1. Grave doubts exist about whether there will be enough money. The state asserts that there will be enough but the cleanup as a waste-in-place solution must last decades into the future based on costs calculated last century. Let’s do the math. $29 million remains in the cash out fund. The yearly cost of operating the water treatment plant, only one part of the remedy, ranges on the low end to $400,000 per year and the high end to $1 million. The necessary life of the water plant, at a minimum, is 46 years. So, splitting the difference, let us say the yearly cost is $700,000 over 46 years that would then be: $32.2 million. (If the cost is $1 million a year, we are looking at $46 million, which would make the deficit much higher.) Add to that the cost of the cap construction is around $2 million, the switch to a cap instead of bioremediation is around $1.5 million and added to that will be the cost of removing contamination from under the Interstate highway, which could be $7 million. So far, we have reached $43 million. Subtracting that from the $29 million remaining, we have a deficit of about $14 million. If the water treatment plant tab is $1 million a year, the deficit would be $28 million. That deficit does not include the cost of operation and maintenance of the site. Also, the water treatment plant will likely have to go longer than 46 years. Remember too, things always seem to cost the government more than planned. Who will pay for the cost overrun? Will the cleanup be compromised? We have a significant potential shortfall.

2. While, if the money proves to be inadequate, there are reopeners provided in both the consent decree for the pole plant and the 1996 Memorandum of Agreement between the EPA and MDEQ, a $6 million immediate, upfront cost, to be borne by the agencies, will be incurred for reopening the cash out settlement. Here it becomes tricky. It is estimated that the major portion of the $6 million reopener would be borne by EPA and about 20% by MDEQ. MDEQ has a legally binding agreement with EPA to complete the cleanup as specified in the ROD and CD for the site. (Above this $6 million reopener fee the state would have to come up with, roughly, between $8 and

$22 million in new money to complete the cleanup.)

3. EPA could seek to obtain that money from the Superfund Priority Panel where sites all over the country compete for funding. This would be likely in that this is an ongoing project and EPA would not abandon an ongoing cleanup. But the state says that it would have to seek a legislative appropriation for its portion. Given the current political climate, approval by the Legislature is far from assured. What happens if the state can’t find $1.2 million for its reopener portion? EPA might foot the whole bill. Or the settlement for the site could be reopened and EPA could go after the PRPS, who could challenge in court. While the courts usually side with the EPA, victory is uncertain.

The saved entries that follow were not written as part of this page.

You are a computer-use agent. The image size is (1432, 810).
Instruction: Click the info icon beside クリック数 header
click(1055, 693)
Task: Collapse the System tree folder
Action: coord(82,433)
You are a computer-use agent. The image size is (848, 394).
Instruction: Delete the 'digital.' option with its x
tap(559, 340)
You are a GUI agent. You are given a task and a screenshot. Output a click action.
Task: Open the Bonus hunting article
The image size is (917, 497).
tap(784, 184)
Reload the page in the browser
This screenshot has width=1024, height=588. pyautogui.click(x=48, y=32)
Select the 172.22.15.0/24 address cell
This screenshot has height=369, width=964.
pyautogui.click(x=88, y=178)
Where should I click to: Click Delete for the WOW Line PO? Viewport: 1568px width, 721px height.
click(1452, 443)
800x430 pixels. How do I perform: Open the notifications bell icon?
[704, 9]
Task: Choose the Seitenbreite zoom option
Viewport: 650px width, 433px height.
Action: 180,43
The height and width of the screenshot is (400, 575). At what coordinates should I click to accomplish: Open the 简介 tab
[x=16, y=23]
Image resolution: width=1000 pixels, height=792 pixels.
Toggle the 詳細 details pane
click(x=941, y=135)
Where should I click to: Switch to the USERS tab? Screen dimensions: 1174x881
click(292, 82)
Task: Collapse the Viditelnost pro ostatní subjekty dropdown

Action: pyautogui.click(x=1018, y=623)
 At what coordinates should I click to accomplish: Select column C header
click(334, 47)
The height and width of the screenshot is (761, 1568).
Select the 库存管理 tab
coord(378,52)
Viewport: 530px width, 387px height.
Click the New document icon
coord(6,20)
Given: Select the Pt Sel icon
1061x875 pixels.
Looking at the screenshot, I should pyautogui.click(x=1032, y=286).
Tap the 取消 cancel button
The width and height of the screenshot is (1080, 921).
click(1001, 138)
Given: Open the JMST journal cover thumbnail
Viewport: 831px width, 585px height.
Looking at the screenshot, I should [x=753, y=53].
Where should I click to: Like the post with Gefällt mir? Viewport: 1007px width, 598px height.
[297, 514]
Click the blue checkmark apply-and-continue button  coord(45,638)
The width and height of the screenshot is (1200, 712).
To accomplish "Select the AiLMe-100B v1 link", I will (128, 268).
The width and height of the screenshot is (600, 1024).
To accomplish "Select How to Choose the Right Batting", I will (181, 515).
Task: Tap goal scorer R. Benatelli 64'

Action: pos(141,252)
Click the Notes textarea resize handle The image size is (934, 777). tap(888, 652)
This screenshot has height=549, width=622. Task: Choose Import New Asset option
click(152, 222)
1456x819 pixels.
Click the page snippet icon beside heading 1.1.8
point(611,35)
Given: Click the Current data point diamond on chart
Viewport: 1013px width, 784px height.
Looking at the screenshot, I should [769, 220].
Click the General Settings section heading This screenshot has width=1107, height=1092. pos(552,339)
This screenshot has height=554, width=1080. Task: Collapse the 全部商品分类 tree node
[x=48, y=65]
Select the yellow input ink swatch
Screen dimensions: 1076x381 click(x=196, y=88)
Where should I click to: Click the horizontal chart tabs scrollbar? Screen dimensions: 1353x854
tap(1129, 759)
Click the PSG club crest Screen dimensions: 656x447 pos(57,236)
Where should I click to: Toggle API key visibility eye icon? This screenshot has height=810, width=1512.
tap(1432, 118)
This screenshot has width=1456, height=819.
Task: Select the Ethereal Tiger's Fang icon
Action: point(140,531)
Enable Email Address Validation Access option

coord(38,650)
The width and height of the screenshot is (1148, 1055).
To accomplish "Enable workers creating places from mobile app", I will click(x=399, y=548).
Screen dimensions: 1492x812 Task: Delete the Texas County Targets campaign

So, there remain major and significant cost uncertainties. Unless you are the Oracle at Delphi, predicting the future is always uncertain, particularly when it comes to monetary issues. There is real cause for concern, big cause. It does appear that it seems that it is more likely than not that additional monies could be found should that be a necessity. But that is far from certain. It looks like there will be a significant cost overrun. MDEQ should not gloss over this as they have. Full public transparency, which is missing from the state, is fully warranted and should be provided.

Dr. John W. Ray teaches classes at Montana Tech in public policy and political science. He is a member of the board of Citizens Technical Environmental Committee and has been following the pole plant situation for decades. The views expressed are his own and do not necessarily reflect the views of CTEC or Montana Tech.